I see that the subtree is contained in the pack 96e29d9f2abfc229087e8e2c2baf39eb17bb85b13d8630d0c0c6550626aedecf with offset 0 and length 54.

The encrypted tree blob looks like this (in base64):

WIKi5myToDDC/nLhW8G3l3Mld8uppLNnD2hpLsZWFldYuSQmmhmfyJVayJWaWnaYXdtnX+fC

I decrypt it using the following master key:

{
  "mac": {
    "k": "2w1lKAZ7BnBJPE7OiWmTeg==",
    "r": "jvqsBGjynwHk0kIBdBltAQ=="
  },
  "encrypt": "Sjwm07HzbUqo+UqBapT5TzGbBnaWyzhZi5zgzsDUmdw="
}

After successful decryption and MAC authentication (in Python) I get the following raw data for the subtree:

b'(\xb5/\xfd\x00\x00i\x00\x00{"nodes":[]}\n'

Loading this with json results in a UnicodeDecodeError:

import json
data = b'(\xb5/\xfd\x00\x00i\x00\x00{"nodes":[]}\n'
json.loads(data)
UnicodeDecodeError: 'utf-8' codec can't decode byte 0xb5 in position 1: invalid start byte

I hope this makes thing clearer.

You missed the step to decompress the blob…
Update: Obviously the string to compress is too short, so you still see the plaintext, but for longer trees, you most likely can no longer identify the content until you decompress it using zstd.

2 Likes

About the first 4 bytes: These are obviously the magic number of a Zstandard frame, see https://github.com/facebook/zstd/blob/dev/doc/zstd_compression_format.md#zstandard-frames

1 Like

Thanks, this is indeed the problem. I was confused first because zstd decompression failed for these short trees and it looked to me like it was actually plaintext.

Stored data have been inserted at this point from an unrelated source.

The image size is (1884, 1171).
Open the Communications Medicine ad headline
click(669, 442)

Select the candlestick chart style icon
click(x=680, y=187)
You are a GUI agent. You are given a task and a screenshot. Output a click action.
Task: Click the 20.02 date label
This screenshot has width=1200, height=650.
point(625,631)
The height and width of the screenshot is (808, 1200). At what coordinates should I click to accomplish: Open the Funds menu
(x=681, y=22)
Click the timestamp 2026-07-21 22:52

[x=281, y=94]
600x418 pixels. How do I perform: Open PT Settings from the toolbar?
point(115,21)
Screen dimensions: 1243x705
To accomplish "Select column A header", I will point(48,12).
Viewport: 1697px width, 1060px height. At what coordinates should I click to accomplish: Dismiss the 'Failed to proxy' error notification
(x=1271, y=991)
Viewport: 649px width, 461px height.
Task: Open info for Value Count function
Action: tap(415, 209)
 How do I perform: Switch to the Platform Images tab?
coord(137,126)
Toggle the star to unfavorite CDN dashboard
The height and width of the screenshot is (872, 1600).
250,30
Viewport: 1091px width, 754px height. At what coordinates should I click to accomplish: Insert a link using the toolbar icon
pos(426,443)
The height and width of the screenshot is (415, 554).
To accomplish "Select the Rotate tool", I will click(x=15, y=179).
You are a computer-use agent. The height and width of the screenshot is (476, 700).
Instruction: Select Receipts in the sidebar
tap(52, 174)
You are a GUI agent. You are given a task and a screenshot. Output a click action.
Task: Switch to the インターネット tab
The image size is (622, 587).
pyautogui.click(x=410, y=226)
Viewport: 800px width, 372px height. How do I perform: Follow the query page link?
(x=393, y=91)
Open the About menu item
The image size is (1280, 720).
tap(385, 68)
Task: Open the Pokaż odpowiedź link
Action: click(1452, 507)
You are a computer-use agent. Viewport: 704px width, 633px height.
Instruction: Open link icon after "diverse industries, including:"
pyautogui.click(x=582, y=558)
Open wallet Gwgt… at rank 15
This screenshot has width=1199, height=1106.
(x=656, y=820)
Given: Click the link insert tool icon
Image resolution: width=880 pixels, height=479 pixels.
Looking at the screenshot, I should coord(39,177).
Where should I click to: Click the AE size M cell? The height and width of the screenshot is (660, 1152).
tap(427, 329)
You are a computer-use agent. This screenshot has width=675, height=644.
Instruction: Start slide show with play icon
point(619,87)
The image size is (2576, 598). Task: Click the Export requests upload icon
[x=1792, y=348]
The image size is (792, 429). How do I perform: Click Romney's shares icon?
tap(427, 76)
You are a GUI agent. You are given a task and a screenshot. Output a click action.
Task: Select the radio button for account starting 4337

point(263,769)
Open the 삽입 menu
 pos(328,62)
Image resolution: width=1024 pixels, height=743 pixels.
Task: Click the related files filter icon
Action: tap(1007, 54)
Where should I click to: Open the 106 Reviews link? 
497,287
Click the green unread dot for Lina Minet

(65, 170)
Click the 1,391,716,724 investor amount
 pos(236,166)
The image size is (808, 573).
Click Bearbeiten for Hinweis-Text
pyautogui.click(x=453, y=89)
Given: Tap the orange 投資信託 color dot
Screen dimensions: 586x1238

But it seems that I am doing something wrong when using the zstandard library in Python.
Currently it looks like this:

def _decompress(data: bytes) -> bytes:
    zdec = zstandard.ZstdDecompressor(max_window_size=2147483648)
    with zdec.stream_reader(data) as stream_reader:
        result = stream_reader.read()
    return result

But trying to decompress the above bytestring throws an error:

_decompress(b'(\xb5/\xfd\x00\x00i\x00\x00{"nodes":[]}\n')
zstd.ZstdError: zstd decompress error: Unknown frame descriptor

This should be solveable though. I will update as soon as I found the solution.